Where a tools/call argument-schema failure lands (verified — this is the shipped behavior, pinned by tests/test_schema.c test_tools_call_schema_violation and tests/test_tools.c): it does NOT come back as a -32602 JSON-RPC error. The server builds a tool-level result ‘{ "isError": true, "content": [{ "type": "text", "text": "Invalid arguments for tool &rsquo;<name>': <message> (path: <path>, keyword: <keyword>)" }] }(src/server.c, thecmcp_schema_validate branch in thetools/calldispatch). The{path, keyword, message} detail is preserved, just rendered into the result-channel text rather than the error-channeldata`.

This is a deliberate divergence from a strict reading of the MCP spec (which leans toward -32602 for invalid params) and matches the TypeScript reference SDK's server-everything, which also returns bad arguments as an isError result — so cMCP stays wire-compatible with the reference implementation real hosts interoperate against. A host must therefore inspect BOTH channels to catch a bad call: resp.error (JSON-RPC: unknown tool → -32602, transport failures) AND result.isError (tool result: bad arguments, handler-reported failure). The -32602 INVALID_PARAMS error channel is still used for protocol- level rejections — unknown tool name, malformed protocolVersion, missing required prompts/get argument — just not for tools/call argument-schema validation.
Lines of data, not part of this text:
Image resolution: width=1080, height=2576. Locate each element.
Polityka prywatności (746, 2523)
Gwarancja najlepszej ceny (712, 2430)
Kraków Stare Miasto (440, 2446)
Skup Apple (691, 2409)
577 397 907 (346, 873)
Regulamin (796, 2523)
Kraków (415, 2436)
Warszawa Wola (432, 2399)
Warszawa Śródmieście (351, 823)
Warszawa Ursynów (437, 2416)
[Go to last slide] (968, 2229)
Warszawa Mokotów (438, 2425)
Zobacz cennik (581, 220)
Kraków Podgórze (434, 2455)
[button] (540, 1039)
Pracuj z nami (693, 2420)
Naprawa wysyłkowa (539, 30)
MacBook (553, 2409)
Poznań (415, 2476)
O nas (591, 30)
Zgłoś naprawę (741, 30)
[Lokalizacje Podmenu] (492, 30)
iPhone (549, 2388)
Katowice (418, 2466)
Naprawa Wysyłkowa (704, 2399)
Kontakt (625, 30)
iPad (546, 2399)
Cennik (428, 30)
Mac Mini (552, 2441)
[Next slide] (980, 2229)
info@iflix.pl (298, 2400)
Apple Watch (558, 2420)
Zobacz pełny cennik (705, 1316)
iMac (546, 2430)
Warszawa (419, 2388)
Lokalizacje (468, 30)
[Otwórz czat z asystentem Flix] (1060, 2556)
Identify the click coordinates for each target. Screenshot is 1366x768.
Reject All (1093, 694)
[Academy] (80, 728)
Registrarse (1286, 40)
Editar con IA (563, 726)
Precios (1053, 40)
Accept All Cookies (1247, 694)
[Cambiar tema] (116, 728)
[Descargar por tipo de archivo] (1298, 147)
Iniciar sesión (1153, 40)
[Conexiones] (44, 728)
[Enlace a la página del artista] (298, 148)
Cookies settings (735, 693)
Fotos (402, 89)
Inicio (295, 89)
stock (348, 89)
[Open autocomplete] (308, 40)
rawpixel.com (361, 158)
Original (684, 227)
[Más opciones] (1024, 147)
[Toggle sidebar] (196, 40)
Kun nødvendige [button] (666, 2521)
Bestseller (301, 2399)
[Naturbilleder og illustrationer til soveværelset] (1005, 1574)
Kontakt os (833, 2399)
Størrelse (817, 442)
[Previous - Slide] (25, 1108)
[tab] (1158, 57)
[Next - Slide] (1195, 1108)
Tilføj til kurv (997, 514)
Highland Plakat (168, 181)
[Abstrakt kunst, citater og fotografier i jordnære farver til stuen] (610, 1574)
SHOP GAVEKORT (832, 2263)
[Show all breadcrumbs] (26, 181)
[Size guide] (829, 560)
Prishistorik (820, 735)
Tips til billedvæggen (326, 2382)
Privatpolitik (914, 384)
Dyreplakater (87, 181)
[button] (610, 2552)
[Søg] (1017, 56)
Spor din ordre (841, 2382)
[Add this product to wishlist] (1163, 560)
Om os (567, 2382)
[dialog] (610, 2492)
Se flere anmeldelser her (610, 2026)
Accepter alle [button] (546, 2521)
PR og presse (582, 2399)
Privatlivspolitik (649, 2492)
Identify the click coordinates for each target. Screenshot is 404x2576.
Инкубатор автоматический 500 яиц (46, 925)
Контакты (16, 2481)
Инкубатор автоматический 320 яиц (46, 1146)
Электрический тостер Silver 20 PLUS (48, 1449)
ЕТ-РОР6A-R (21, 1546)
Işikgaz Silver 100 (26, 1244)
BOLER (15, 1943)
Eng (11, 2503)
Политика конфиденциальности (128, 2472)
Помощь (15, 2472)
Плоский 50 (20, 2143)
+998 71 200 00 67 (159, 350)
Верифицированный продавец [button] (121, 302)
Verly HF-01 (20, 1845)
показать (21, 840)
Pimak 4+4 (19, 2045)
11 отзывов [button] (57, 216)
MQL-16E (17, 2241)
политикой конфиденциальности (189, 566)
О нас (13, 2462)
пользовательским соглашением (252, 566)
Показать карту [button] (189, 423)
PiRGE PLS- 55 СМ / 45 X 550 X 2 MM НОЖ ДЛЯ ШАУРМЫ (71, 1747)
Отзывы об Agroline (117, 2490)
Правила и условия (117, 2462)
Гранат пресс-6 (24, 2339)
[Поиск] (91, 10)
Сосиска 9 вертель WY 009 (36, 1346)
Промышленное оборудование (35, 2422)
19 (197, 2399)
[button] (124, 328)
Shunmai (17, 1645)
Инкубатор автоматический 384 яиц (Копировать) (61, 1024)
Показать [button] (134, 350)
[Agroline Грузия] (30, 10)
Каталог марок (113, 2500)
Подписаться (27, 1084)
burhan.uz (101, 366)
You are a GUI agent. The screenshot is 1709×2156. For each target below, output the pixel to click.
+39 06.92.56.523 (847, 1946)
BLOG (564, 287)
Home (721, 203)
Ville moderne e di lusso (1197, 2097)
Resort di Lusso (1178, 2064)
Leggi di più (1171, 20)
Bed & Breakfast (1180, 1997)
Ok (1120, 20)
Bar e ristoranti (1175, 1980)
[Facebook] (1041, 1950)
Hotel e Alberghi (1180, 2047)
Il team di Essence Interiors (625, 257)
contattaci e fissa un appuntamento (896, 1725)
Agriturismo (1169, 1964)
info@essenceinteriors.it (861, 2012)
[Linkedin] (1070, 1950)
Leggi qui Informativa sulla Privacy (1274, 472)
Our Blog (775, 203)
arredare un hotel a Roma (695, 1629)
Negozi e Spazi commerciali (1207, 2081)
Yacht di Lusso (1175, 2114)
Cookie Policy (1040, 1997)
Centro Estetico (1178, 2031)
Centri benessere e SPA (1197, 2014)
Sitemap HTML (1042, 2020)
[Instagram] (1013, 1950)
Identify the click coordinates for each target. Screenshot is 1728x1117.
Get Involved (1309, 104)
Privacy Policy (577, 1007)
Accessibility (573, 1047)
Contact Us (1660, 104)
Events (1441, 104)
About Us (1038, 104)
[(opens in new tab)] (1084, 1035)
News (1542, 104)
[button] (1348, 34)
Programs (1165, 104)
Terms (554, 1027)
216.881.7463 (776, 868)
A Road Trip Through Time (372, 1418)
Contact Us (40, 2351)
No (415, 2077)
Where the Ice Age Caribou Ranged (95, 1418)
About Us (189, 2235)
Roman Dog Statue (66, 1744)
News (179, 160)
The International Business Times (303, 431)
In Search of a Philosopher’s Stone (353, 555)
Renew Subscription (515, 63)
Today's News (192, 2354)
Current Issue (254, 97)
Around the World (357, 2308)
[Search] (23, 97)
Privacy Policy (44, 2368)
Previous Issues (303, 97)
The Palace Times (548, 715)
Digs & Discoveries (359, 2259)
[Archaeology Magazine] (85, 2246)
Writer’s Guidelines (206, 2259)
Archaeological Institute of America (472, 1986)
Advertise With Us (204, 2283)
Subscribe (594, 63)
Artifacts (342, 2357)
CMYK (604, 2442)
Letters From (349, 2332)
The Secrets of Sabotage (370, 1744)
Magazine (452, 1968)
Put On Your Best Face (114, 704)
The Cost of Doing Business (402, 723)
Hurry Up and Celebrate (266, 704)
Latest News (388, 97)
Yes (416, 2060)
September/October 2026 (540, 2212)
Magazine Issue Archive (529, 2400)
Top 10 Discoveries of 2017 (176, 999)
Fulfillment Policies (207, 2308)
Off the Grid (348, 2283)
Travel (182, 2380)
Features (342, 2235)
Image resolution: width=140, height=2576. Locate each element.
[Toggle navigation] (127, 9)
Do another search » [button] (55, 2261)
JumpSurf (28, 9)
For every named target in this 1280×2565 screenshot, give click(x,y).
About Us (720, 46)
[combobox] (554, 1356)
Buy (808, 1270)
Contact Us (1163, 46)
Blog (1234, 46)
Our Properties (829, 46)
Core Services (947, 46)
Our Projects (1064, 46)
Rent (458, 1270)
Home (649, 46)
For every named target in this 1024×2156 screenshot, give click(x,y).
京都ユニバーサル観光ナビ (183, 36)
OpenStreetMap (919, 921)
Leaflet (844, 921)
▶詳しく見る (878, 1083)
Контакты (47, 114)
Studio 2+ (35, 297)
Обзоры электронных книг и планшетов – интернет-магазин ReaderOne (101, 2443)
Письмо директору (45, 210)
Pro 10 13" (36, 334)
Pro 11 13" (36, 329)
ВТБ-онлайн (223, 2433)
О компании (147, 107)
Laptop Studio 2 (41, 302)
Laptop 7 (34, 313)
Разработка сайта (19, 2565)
Combinator error semantics

For anyOf / oneOf / not, the validator surfaces the combinator keyword itself as the failure (e.g. "keyword": "anyOf"), not the inner failure of one of the branches. The intuition: when none of the disjuncts match, no single branch is "the" reason — only the disjunction failed. For allOf, the first failing branch's inner error surfaces verbatim (it IS "the" reason).

Where validation runs

Validation is invoked by src/server.c immediately before a tool handler is dispatched. Tools registered with input_schema = NULL opt out — the handler receives whatever arguments the client sent, unchecked. (This is convenient for tools whose argument shape can't be expressed in this subset; most tools should declare a schema.)